From the first line to the last, copy the material exactly.

^^^^^^^^

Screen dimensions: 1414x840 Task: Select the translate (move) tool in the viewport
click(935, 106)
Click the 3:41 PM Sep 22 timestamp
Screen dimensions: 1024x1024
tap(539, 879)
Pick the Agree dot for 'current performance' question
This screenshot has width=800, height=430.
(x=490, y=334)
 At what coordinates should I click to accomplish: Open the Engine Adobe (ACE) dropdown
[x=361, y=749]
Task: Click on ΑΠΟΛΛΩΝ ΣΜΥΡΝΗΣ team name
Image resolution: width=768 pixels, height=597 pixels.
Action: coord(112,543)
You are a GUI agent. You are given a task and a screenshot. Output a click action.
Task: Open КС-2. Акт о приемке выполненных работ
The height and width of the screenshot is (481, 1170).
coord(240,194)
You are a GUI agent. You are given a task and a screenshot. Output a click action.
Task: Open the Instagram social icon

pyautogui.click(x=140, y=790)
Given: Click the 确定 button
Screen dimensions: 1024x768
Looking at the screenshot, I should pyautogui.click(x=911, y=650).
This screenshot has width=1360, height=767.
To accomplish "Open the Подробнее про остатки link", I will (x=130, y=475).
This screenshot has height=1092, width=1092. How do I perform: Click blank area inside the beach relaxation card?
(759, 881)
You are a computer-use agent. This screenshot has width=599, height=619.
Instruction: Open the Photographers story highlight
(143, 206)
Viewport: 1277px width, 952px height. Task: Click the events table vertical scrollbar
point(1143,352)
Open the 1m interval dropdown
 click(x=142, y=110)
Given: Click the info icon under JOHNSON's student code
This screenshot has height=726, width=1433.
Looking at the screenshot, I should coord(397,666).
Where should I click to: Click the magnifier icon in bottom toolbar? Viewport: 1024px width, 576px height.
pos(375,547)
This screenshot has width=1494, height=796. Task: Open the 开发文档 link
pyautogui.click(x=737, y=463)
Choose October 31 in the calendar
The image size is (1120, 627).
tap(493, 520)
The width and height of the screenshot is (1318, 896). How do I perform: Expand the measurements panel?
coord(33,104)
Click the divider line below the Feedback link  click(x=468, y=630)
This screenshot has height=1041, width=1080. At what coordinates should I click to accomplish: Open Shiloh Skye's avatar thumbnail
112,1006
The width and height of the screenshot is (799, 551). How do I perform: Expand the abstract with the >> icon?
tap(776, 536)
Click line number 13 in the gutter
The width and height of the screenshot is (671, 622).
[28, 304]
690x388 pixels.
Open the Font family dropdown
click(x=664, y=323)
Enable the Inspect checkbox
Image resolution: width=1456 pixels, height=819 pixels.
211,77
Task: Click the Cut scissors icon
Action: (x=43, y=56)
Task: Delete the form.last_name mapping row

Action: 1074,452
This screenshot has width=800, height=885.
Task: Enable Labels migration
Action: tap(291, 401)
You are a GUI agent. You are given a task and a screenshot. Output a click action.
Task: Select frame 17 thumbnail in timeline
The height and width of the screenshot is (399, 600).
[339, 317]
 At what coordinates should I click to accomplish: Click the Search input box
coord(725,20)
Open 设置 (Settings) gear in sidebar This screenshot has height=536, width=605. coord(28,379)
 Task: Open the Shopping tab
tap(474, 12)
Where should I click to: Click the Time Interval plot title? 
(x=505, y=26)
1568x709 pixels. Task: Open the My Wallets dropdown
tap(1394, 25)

^^^^^^^^

[Written solution]
Screen dimensions: 1414x840 Task: Select the translate (move) tool in the viewport
click(935, 106)
Click the 3:41 PM Sep 22 timestamp
Screen dimensions: 1024x1024
tap(539, 879)
Pick the Agree dot for 'current performance' question
This screenshot has width=800, height=430.
(x=490, y=334)
 At what coordinates should I click to accomplish: Open the Engine Adobe (ACE) dropdown
[x=361, y=749]
Task: Click on ΑΠΟΛΛΩΝ ΣΜΥΡΝΗΣ team name
Image resolution: width=768 pixels, height=597 pixels.
Action: coord(112,543)
You are a GUI agent. You are given a task and a screenshot. Output a click action.
Task: Open КС-2. Акт о приемке выполненных работ
The height and width of the screenshot is (481, 1170).
coord(240,194)
You are a GUI agent. You are given a task and a screenshot. Output a click action.
Task: Open the Instagram social icon

pyautogui.click(x=140, y=790)
Given: Click the 确定 button
Screen dimensions: 1024x768
Looking at the screenshot, I should pyautogui.click(x=911, y=650).
This screenshot has width=1360, height=767.
To accomplish "Open the Подробнее про остатки link", I will (x=130, y=475).
This screenshot has height=1092, width=1092. How do I perform: Click blank area inside the beach relaxation card?
(759, 881)
You are a computer-use agent. This screenshot has width=599, height=619.
Instruction: Open the Photographers story highlight
(143, 206)
Viewport: 1277px width, 952px height. Task: Click the events table vertical scrollbar
point(1143,352)
Open the 1m interval dropdown
 click(x=142, y=110)
Given: Click the info icon under JOHNSON's student code
This screenshot has height=726, width=1433.
Looking at the screenshot, I should coord(397,666).
Where should I click to: Click the magnifier icon in bottom toolbar? Viewport: 1024px width, 576px height.
pos(375,547)
This screenshot has width=1494, height=796. Task: Open the 开发文档 link
pyautogui.click(x=737, y=463)
Choose October 31 in the calendar
The image size is (1120, 627).
tap(493, 520)
The width and height of the screenshot is (1318, 896). How do I perform: Expand the measurements panel?
coord(33,104)
Click the divider line below the Feedback link  click(x=468, y=630)
This screenshot has height=1041, width=1080. At what coordinates should I click to accomplish: Open Shiloh Skye's avatar thumbnail
112,1006
The width and height of the screenshot is (799, 551). How do I perform: Expand the abstract with the >> icon?
tap(776, 536)
Click line number 13 in the gutter
The width and height of the screenshot is (671, 622).
[28, 304]
690x388 pixels.
Open the Font family dropdown
click(x=664, y=323)
Enable the Inspect checkbox
Image resolution: width=1456 pixels, height=819 pixels.
211,77
Task: Click the Cut scissors icon
Action: (x=43, y=56)
Task: Delete the form.last_name mapping row

Action: 1074,452
This screenshot has width=800, height=885.
Task: Enable Labels migration
Action: tap(291, 401)
You are a GUI agent. You are given a task and a screenshot. Output a click action.
Task: Select frame 17 thumbnail in timeline
The height and width of the screenshot is (399, 600).
[339, 317]
 At what coordinates should I click to accomplish: Click the Search input box
coord(725,20)
Open 设置 (Settings) gear in sidebar This screenshot has height=536, width=605. coord(28,379)
 Task: Open the Shopping tab
tap(474, 12)
Where should I click to: Click the Time Interval plot title? 
(x=505, y=26)
1568x709 pixels. Task: Open the My Wallets dropdown
tap(1394, 25)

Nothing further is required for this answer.